EXERCÍCIOS -
[1] No texto, troque "Ancara" por "Bruxelas" e reescreva o trecho desde "De forma errada, a" até "sentar-se num sofá.", inclusive.
[2] Segundo o texto, em que data se realizou a Cimeira União Europeia/Turquia em Ancara?

TEXTO -
* * * *
Thierry Meyssan

Thierry Meyssan

Editor-chefe Réseau Voltaire


De forma errada, a imprensa apresentou o incidente protocolar de Ancara como uma humilhação da presidente da Comissão Europeia, Ursula von der Layen, pelo Presidente Erdogan. Na realidade, este em conluio com o presidente do Conselho da União, Charles Michel, tentou guindá-lo ao inexistente posto de presidente da União


As agências de imprensa difundiram amplamente imagens da Cimeira União Europeia/Turquia em Ancara, em 6 de abril de 2021. Nelas vê-se o presidente turco, Recep Tayyip Erdogan, receber o presidente do Conselho Europeu, Charles Michel, e a presidente da Comissão Europeia, Ursula von der Leyen. Há apenas dois cadeirões para três pessoas. A Srª von der Leyen, após ter ficado um momento de pé vai sentar-se num sofá.
* * * *
CONJUNTO DE DADOS -
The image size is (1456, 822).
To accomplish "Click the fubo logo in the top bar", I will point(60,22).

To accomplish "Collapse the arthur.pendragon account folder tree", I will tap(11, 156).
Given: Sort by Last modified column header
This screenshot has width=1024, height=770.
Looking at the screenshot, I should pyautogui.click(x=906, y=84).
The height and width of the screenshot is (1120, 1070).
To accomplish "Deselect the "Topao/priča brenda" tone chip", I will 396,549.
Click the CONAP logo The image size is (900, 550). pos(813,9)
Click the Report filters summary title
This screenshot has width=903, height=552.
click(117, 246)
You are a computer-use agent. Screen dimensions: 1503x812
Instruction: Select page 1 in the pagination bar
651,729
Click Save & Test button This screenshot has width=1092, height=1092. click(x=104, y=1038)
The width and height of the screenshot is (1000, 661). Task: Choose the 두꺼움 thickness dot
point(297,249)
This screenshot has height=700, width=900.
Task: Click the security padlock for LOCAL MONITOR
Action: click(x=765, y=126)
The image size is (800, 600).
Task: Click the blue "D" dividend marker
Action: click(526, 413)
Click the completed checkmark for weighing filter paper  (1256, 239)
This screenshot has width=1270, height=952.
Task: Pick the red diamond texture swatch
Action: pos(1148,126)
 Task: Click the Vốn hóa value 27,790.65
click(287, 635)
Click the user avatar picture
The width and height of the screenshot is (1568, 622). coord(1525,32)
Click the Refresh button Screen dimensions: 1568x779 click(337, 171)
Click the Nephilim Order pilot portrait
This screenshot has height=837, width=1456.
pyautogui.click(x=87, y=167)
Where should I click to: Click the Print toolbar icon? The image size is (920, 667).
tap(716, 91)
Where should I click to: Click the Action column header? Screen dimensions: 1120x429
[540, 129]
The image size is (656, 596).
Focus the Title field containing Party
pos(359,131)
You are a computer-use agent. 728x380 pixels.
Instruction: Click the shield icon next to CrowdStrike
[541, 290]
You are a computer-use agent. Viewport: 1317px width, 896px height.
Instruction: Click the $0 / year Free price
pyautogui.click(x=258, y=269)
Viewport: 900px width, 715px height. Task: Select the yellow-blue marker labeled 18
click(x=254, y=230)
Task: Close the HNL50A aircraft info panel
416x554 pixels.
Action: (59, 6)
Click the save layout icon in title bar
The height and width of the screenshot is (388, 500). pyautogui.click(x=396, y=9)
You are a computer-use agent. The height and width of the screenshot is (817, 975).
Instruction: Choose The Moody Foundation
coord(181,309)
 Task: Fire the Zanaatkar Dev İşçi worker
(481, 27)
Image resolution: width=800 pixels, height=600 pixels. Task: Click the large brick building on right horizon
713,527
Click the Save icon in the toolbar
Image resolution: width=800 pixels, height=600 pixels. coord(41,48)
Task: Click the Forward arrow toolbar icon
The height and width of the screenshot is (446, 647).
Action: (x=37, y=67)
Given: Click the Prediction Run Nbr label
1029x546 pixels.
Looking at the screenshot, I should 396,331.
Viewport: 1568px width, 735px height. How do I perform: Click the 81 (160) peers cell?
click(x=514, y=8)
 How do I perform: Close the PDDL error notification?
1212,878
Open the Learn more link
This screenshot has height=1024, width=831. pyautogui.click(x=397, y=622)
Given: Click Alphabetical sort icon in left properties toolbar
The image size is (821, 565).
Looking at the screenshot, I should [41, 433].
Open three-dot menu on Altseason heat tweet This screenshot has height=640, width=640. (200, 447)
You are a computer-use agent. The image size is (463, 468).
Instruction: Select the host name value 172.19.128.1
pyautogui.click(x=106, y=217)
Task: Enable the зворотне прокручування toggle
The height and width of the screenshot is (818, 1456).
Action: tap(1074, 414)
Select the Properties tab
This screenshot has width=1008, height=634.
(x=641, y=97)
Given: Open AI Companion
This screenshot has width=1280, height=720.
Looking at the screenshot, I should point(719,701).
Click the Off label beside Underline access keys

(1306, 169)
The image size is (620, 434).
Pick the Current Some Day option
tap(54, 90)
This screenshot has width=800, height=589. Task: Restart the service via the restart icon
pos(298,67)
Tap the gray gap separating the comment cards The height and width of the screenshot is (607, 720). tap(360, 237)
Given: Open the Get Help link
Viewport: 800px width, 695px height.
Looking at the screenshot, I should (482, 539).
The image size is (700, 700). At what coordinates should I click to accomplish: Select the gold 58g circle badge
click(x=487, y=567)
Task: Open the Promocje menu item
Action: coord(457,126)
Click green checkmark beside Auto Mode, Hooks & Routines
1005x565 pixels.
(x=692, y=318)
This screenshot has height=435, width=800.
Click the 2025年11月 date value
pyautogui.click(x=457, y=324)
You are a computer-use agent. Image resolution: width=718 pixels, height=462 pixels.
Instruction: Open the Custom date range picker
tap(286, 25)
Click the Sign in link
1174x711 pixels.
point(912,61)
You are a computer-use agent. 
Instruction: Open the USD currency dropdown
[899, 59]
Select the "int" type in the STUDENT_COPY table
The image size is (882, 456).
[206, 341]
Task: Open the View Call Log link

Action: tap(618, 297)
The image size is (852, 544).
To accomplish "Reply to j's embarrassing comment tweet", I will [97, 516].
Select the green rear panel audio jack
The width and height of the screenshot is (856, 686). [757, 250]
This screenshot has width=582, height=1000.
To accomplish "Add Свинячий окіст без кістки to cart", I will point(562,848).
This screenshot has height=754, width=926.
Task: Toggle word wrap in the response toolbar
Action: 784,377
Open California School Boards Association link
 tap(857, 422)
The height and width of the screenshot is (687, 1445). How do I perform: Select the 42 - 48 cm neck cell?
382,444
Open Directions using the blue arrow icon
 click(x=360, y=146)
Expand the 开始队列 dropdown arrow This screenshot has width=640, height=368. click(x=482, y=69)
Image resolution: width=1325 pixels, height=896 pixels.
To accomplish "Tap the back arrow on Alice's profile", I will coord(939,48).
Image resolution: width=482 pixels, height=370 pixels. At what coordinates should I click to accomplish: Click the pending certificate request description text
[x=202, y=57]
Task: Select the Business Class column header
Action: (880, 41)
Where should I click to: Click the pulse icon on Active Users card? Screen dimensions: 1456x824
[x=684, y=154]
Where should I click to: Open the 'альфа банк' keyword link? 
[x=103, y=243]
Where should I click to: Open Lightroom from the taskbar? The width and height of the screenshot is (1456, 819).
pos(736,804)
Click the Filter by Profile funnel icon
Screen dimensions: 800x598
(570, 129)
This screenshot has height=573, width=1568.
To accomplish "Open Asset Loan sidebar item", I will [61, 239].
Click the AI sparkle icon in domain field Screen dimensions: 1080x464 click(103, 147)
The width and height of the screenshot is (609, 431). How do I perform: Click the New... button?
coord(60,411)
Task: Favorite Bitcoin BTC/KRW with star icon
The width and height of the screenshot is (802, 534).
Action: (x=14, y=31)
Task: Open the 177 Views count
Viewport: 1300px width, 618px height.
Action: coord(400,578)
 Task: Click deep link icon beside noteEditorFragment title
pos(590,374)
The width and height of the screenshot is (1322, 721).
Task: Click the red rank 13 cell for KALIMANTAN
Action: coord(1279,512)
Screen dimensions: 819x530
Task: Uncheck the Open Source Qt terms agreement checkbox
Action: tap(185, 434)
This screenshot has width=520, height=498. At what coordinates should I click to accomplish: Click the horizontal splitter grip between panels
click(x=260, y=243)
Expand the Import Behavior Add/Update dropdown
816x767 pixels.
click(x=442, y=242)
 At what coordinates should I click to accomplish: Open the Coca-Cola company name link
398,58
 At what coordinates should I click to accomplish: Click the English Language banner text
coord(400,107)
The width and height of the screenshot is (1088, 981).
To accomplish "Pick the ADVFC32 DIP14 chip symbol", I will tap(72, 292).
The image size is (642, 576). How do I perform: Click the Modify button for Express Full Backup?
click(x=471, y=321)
* * * *
RESPOSTAS FINAIS -
[1]
De forma errada, a imprensa apresentou o incidente protocolar de Bruxelas como uma humilhação da presidente da Comissão Europeia, Ursula von der Layen, pelo Presidente Erdogan. Na realidade, este em conluio com o presidente do Conselho da União, Charles Michel, tentou guindá-lo ao inexistente posto de presidente da União


As agências de imprensa difundiram amplamente imagens da Cimeira União Europeia/Turquia em Bruxelas, em 6 de abril de 2021. Nelas vê-se o presidente turco, Recep Tayyip Erdogan, receber o presidente do Conselho Europeu, Charles Michel, e a presidente da Comissão Europeia, Ursula von der Leyen. Há apenas dois cadeirões para três pessoas. A Srª von der Leyen, após ter ficado um momento de pé vai sentar-se num sofá.

[2] Em 6 de abril de 2021.